First the fruit flies fell around the fruit bowl and the air was still,
the figs and apples ripened and then were gone. The end of bees
means the end of plums and roses, the end of rye and amaranth.
Soon, no mice: we noticed their silence after the years of traps
and scratching in the ceilings, no droppings in the flour, no footprints
in the butter. I found an owl dead in a glade. Takes less
time than you might think for horse feed to look like food
if there is no food. There are our orchards, there are
our fields, empty of hum and buzzing, empty of peaches
and wheat. The male swan left the lake, just flew away,
and his mate made widening circles over town, 
honking her grief until we shot her down. 
The goats stripped every bush of leaves but bore no kids,
no cats birthed kittens, no kits for the foxes, no goslings,
no grubs, no nymphs, no infants.
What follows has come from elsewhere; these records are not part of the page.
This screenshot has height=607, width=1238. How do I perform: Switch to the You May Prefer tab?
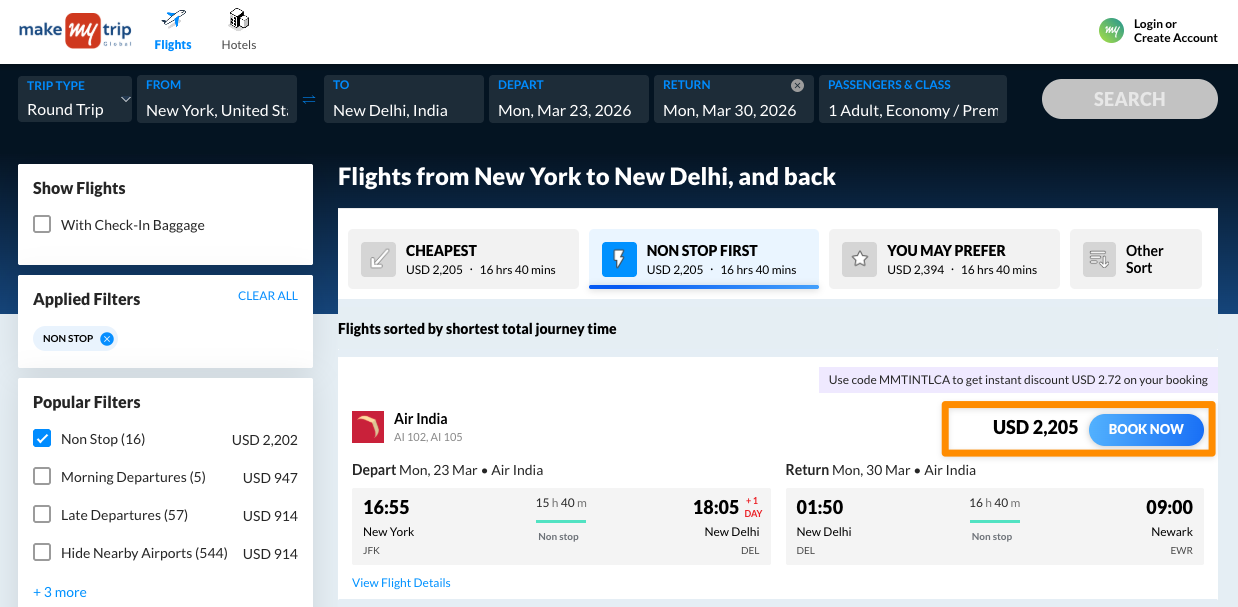943,259
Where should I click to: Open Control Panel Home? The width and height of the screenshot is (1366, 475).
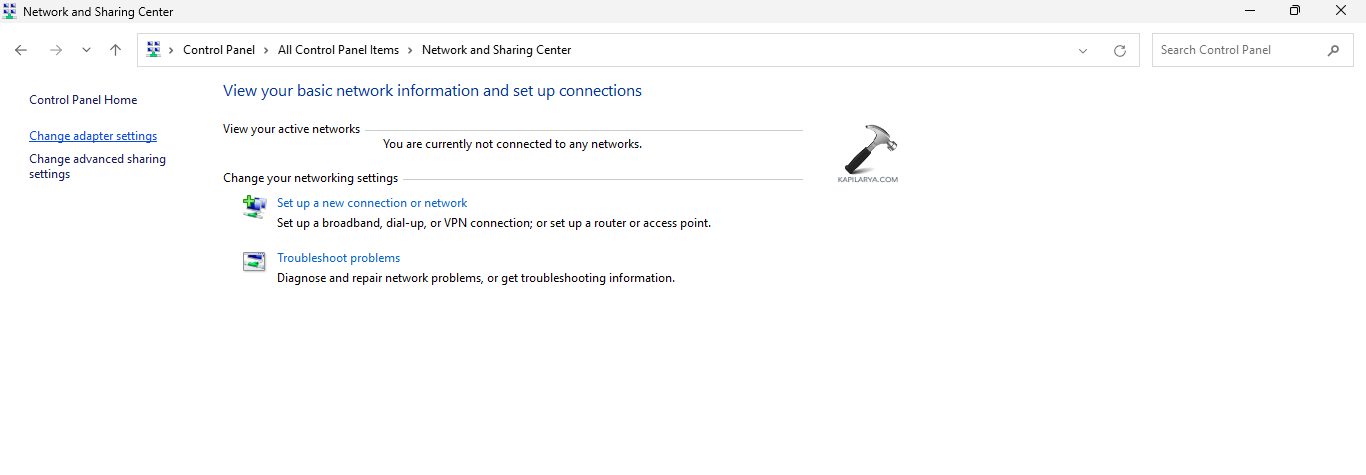[83, 100]
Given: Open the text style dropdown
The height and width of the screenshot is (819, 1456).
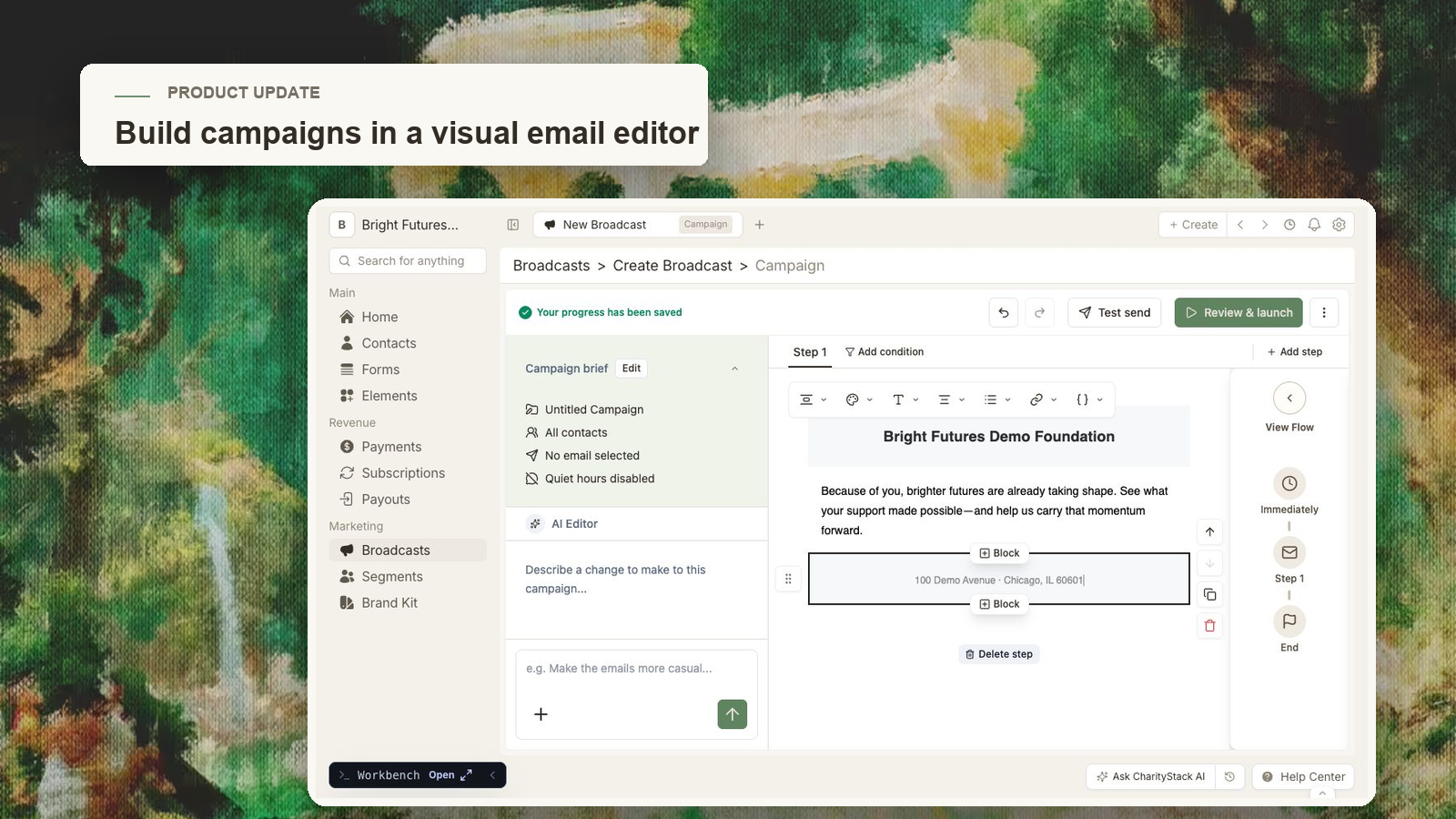Looking at the screenshot, I should point(905,399).
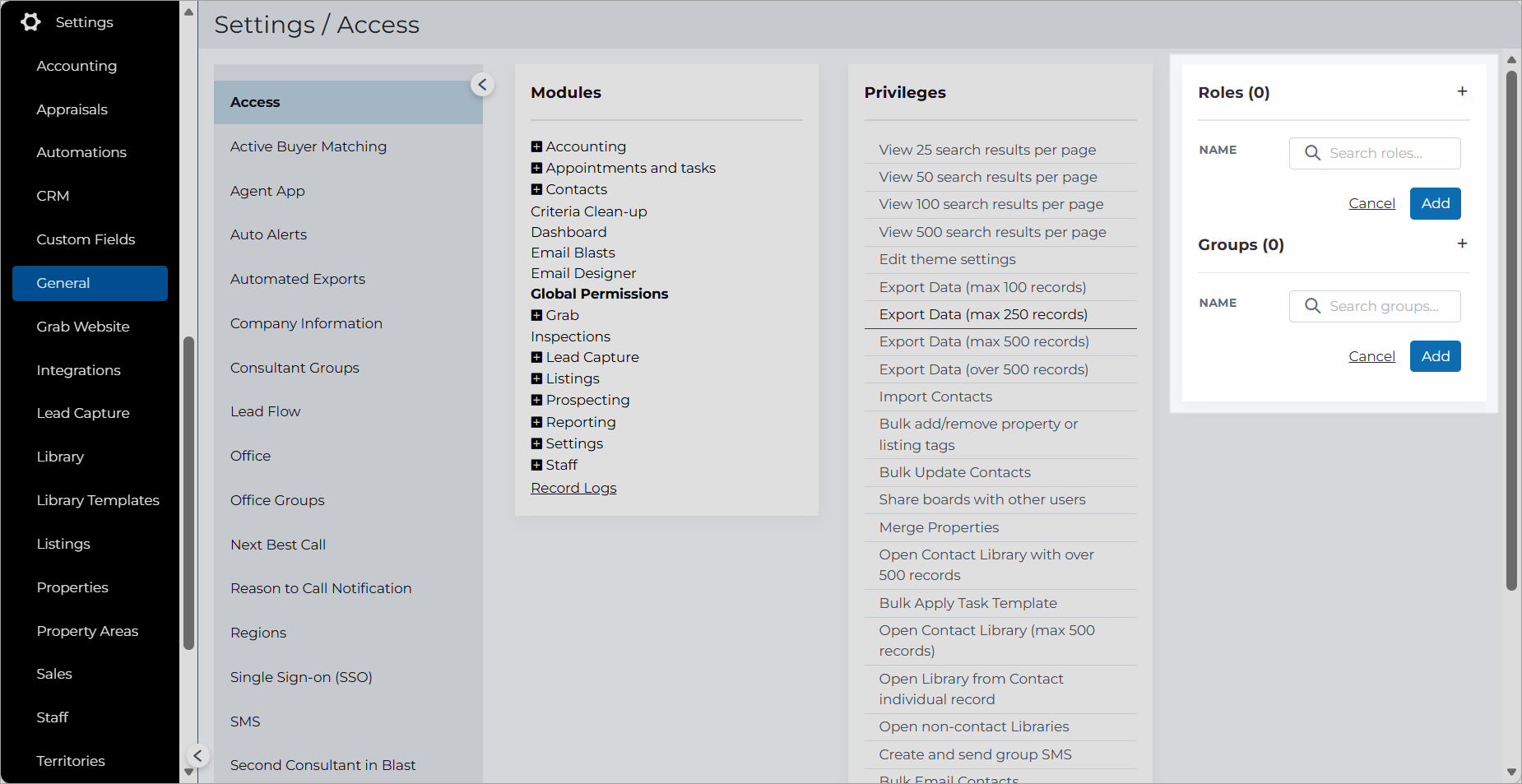Expand the Accounting module tree
This screenshot has height=784, width=1522.
[x=536, y=146]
My son now prefers the empty 
woods to the dancing girls—it’s true that they’ve grown bony, 
and though I go to watch them they don’t stir me. I’m hungry. 
At the town council we address the issue: how long can we survive
on leaves and boiled bark? Two months, if we eat our seed corn
and slaughter our horses. One month if we save some corn, 
save some horses to try to plant in the spring. My wife
once rode that horse fifty miles just to see me
for an afternoon. Once she rode over a river in winter, 
the ice spackled with rabbit tracks
and filled with unlucky fish, just to marry me. 
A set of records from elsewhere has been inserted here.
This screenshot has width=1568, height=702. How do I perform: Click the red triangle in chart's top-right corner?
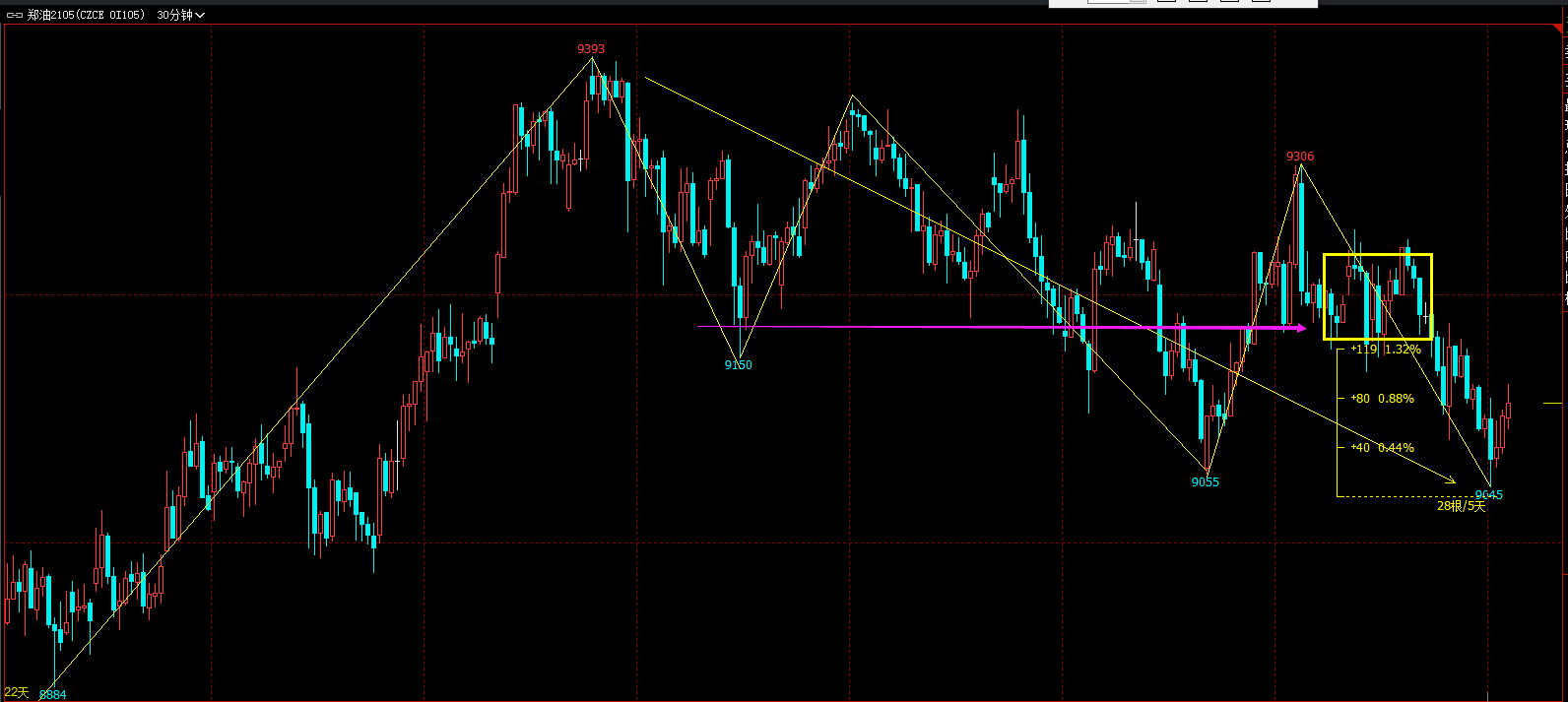coord(1560,30)
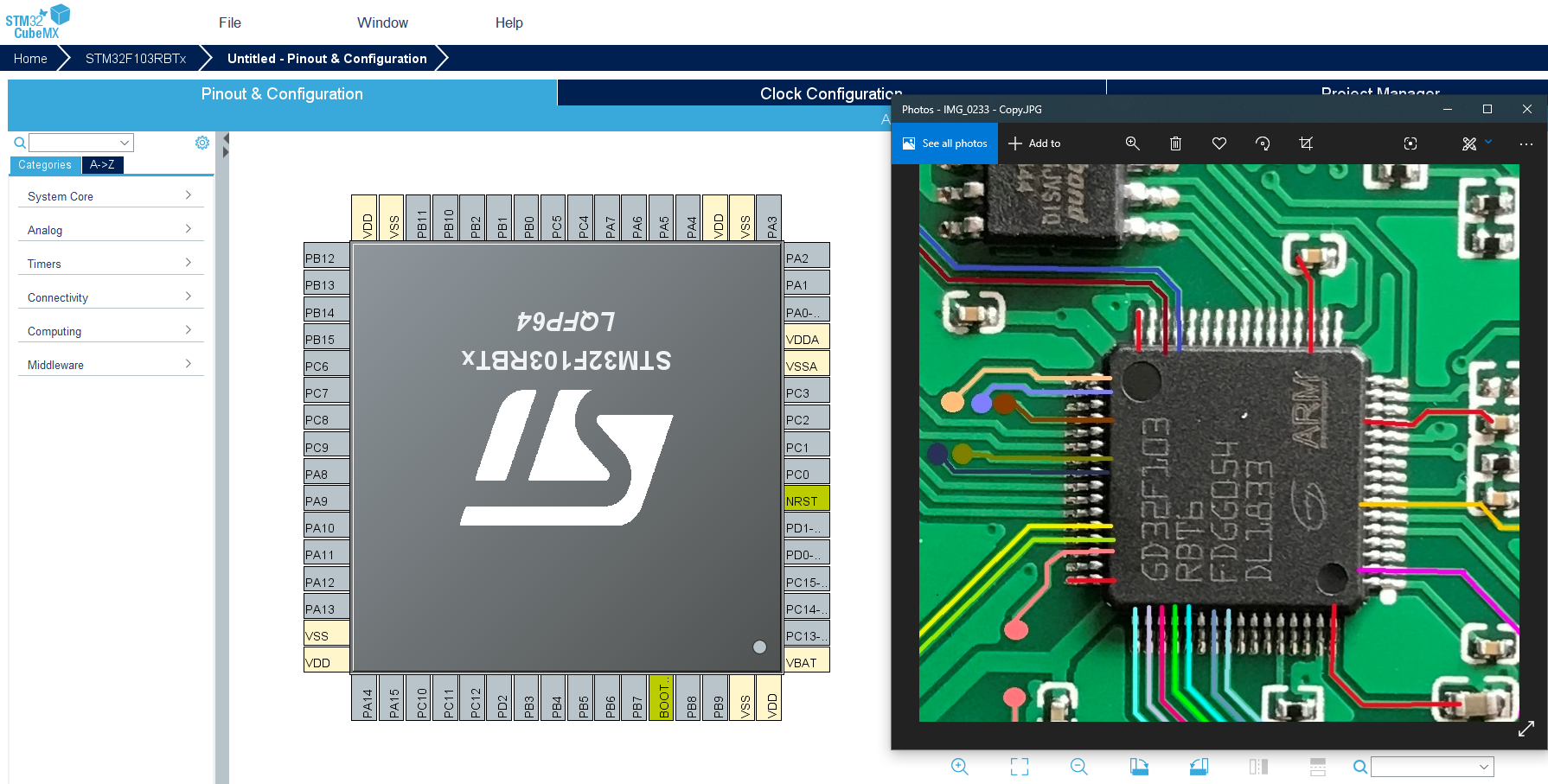
Task: Open the pin search dropdown below chip
Action: click(1484, 767)
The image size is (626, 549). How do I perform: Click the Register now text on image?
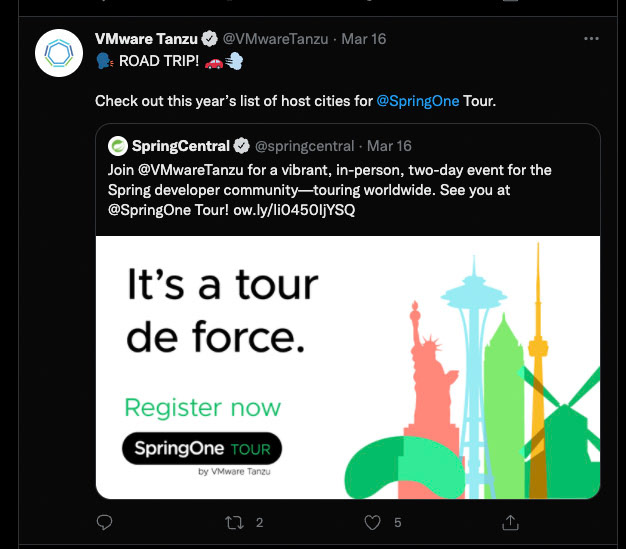[x=202, y=407]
Once we made love in the garden, under the bean trellis; 
in our bed we made a child. I make a list 
of her good qualities. I try to find my love for her
in things, wearing the clothes she gave me, reading 
notations she left in my books. Re-reading her letters
I think, I’m so hungry I could let you starve.
It’s hard to know yourself anymore
when you can think a thing like that. 
Some things might outlast this. Tortoises, maybe.
But look at them: each grooved to fit smoothly with the other, 
built to heave those heavy bodies together and lock in. 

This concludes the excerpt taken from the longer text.